Data provided:

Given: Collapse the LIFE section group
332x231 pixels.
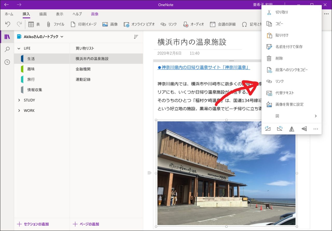Looking at the screenshot, I should tap(19, 48).
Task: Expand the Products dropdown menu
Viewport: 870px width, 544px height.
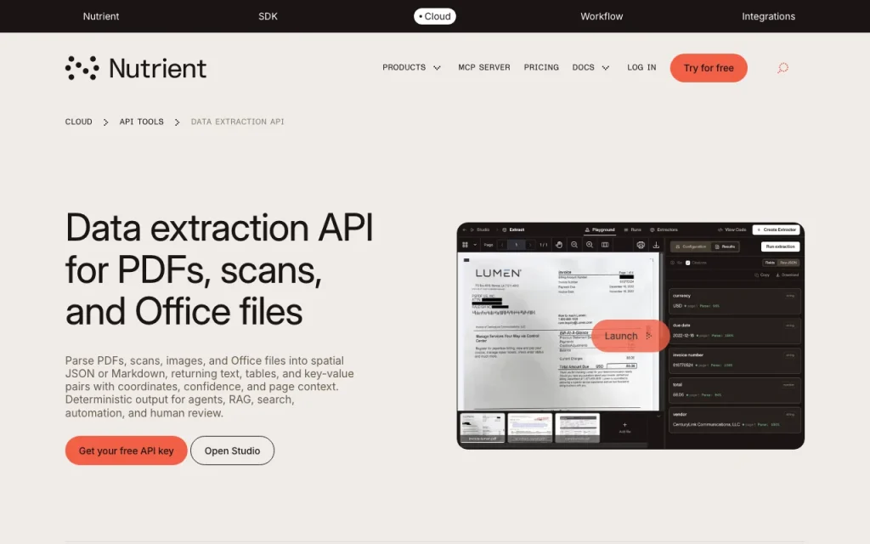Action: (x=411, y=67)
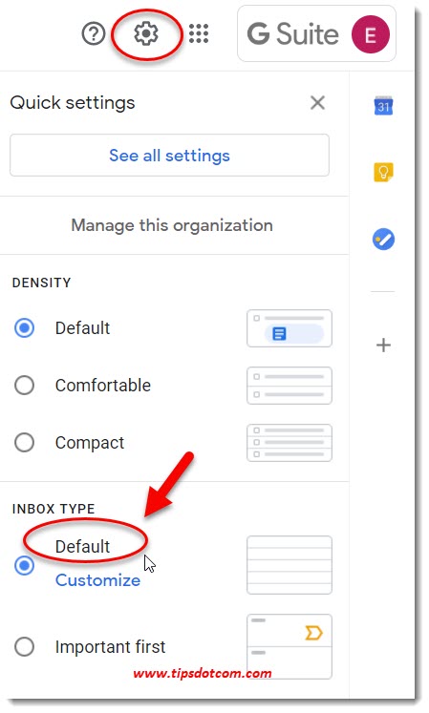Open Manage this organization

click(x=172, y=225)
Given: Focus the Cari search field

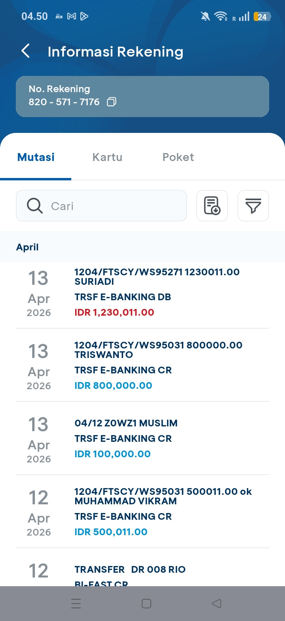Looking at the screenshot, I should (115, 206).
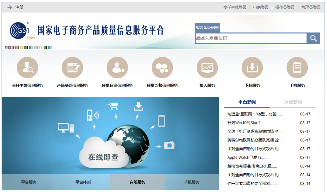The width and height of the screenshot is (327, 192).
Task: Select the 平台新闻 tab
Action: pyautogui.click(x=247, y=102)
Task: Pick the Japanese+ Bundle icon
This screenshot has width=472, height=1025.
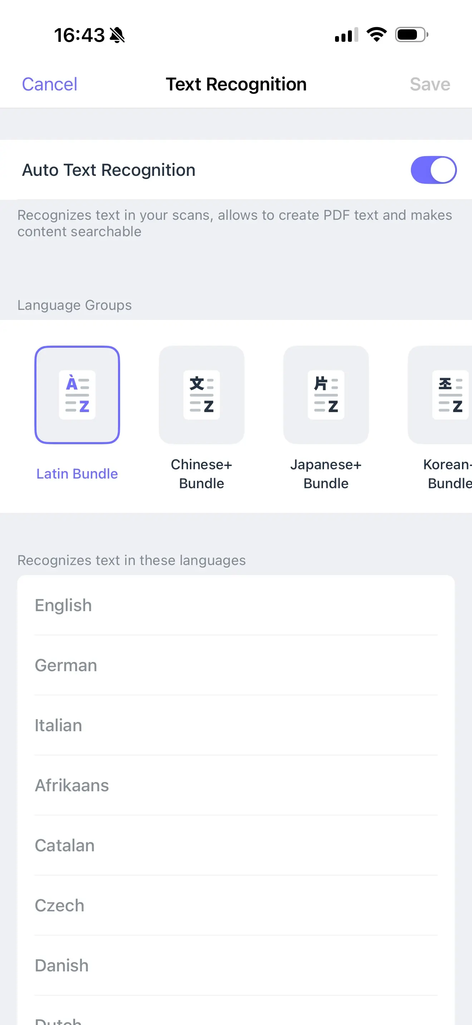Action: [x=326, y=394]
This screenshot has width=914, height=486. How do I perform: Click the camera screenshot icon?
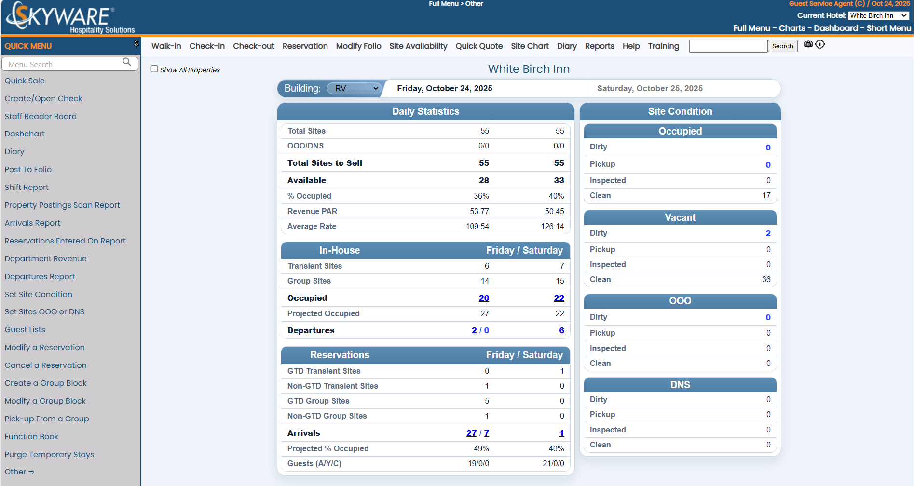(808, 44)
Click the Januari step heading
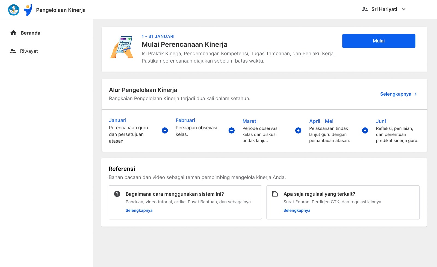The height and width of the screenshot is (267, 437). (x=118, y=120)
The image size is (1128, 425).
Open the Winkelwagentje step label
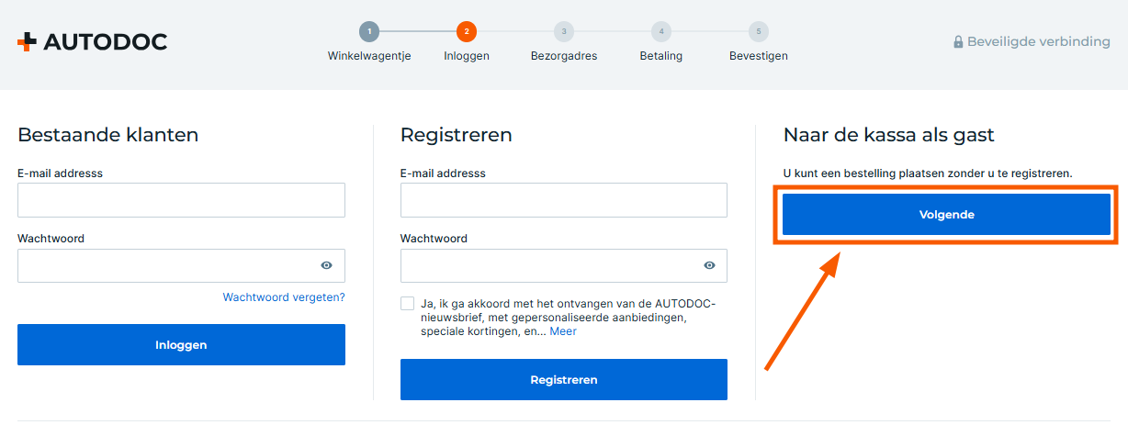(x=369, y=56)
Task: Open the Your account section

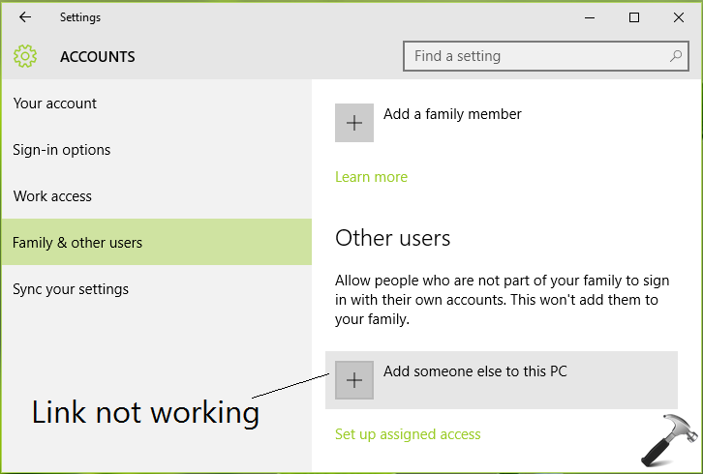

What this task involves: The copy should begin at the line containing "Task: Pick the Japanese+ Bundle icon" and end at the last line of the data above; please restate those lines word for word without the pictures.

Answer section:
Task: Pick the Japanese+ Bundle icon
This screenshot has width=472, height=1025.
Action: [x=326, y=394]
This screenshot has width=914, height=486. How do I perform: Click the camera screenshot icon?
(808, 44)
Click the Januari step heading
The height and width of the screenshot is (267, 437). (x=118, y=120)
The image size is (1128, 425).
Open the Winkelwagentje step label
(x=369, y=56)
Task: Open the Your account section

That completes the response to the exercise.